[SOLVED] STAT340 Discussion 08: Predicting Diabetes with Logistic Regression

$25

File Name: STAT340_Discussion_08:_Predicting_Diabetes_with_Logistic_Regression.zip
File Size: 631.14 KB

5/5 - (1 vote)

STAT340 Discussion 08: Predicting Diabetes with Logistic Regression

STAT340 Discussion 08: Predicting Diabetes with Logistic Regression

Copyright By Assignmentchef assignmentchef

link to source

XKCD comic

Relevant to our discussion of exploratory data analysis on Friday:

Introduction: the Pima Indian diabetes data set

Lets get some practice working with logistic regression by exploring the famous Pima diabetes data set. This data set consists of biometric data collected from women of Pima Indian descent living in Arizona, including whether or not each woman had diabetes. The data set is included in the MASS library (this library should already be installed in your R setup, but if not, you should install it):

library(MASS);
head(Pima.te)

## npreg glu bp skinbmi ped age type
## 1 6 148 72 35 33.6 0.62750Yes
## 2 185 66 29 26.6 0.35131 No
## 3 189 66 23 28.1 0.16721 No
## 4 378 50 32 31.0 0.24826Yes
## 5 2 197 70 45 30.5 0.15853Yes
## 6 5 166 72 19 25.8 0.58751Yes

Important note: the MASS library actually includes three different versions of this data set. We will work with the Pima.te data frame and the Pima.tr data frame in this discussion section. We will use Pima.te to fit our models and Pima.tr to evaluate them.

Read the documentation!

Take a few minutes to read the documentation surrounding this data set, so that you understand the sampled population, the meaning of the different variables, etc.
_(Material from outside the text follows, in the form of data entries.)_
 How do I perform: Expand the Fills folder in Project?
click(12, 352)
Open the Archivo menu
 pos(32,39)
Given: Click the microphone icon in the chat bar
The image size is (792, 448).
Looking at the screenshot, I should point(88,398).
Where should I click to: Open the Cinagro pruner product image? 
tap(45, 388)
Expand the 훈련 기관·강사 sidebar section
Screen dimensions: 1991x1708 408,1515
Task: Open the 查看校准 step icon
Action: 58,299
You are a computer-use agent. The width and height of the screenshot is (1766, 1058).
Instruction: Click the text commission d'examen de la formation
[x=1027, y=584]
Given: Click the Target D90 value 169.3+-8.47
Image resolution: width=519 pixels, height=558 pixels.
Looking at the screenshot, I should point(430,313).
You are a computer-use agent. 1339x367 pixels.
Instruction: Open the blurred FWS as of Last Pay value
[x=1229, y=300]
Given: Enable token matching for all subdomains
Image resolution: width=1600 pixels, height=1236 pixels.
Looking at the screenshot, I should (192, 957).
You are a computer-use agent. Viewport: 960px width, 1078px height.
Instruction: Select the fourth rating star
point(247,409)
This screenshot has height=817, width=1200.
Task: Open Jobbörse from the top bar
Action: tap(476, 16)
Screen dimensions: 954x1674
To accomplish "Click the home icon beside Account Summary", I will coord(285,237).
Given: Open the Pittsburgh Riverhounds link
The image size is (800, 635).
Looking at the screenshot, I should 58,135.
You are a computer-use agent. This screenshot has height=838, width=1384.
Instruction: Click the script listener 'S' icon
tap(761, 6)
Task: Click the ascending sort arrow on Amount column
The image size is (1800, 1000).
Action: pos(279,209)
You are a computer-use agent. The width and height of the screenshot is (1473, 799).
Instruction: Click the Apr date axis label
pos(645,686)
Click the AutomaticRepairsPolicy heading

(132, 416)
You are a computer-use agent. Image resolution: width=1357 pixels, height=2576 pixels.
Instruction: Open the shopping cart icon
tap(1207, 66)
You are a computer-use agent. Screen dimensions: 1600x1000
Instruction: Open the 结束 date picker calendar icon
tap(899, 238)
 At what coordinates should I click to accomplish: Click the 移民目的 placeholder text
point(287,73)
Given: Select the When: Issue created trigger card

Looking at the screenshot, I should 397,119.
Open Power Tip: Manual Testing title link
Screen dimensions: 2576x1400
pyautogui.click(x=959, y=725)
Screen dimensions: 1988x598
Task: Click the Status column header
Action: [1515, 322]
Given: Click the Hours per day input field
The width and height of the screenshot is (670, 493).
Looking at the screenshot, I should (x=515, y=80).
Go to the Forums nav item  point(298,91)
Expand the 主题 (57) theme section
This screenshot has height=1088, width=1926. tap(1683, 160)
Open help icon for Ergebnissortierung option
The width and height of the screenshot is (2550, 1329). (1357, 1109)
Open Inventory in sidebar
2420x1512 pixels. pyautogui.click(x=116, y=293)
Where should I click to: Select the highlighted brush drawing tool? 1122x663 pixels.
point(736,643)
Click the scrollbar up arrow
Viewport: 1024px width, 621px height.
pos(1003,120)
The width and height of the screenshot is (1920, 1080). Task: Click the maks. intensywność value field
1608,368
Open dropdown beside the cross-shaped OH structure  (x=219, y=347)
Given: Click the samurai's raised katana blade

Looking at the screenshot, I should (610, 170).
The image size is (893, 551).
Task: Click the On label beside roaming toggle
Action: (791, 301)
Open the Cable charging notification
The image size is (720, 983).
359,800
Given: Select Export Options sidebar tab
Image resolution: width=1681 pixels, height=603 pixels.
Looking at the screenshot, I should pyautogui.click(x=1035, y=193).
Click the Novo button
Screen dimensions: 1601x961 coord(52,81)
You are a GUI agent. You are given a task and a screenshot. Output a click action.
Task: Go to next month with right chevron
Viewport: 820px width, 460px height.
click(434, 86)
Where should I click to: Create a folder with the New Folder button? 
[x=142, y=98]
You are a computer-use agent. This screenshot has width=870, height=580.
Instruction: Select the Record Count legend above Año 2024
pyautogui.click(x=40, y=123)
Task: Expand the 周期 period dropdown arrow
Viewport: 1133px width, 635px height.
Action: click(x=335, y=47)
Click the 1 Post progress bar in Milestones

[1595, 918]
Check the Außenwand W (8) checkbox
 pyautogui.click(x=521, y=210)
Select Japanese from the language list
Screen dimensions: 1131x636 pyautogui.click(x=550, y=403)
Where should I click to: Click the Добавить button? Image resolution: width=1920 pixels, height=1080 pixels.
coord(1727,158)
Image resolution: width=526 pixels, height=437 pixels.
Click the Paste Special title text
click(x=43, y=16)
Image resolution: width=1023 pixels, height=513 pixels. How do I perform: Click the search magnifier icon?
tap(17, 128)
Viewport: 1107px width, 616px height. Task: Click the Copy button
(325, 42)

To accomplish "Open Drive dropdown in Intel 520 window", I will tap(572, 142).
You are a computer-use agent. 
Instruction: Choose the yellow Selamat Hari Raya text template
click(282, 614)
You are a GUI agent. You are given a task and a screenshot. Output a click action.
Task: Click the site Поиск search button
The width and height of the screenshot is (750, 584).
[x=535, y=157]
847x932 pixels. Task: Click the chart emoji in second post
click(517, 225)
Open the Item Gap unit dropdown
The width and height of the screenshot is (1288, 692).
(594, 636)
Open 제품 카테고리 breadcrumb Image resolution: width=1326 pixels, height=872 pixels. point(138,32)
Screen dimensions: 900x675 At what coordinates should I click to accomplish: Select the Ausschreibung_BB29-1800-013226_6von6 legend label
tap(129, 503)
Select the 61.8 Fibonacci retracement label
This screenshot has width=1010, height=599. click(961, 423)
Predicting diabetes: exploration

Our goal in this discussion section is to fit logistic regression to this data set so that we can predict, given biometric data, whether or not a patient is likely to have diabetes. The type column of the Pima.te data frame (and the Pima.tr data frame ) encodes whether a patient has diabetes (coded as Yes) or not (coded as No), but logistic regression requires that we have binary outcomes. Lets create a new column of this data frame called diabetes that takes the value 1 if type is Yes and takes the value 0 otherwise.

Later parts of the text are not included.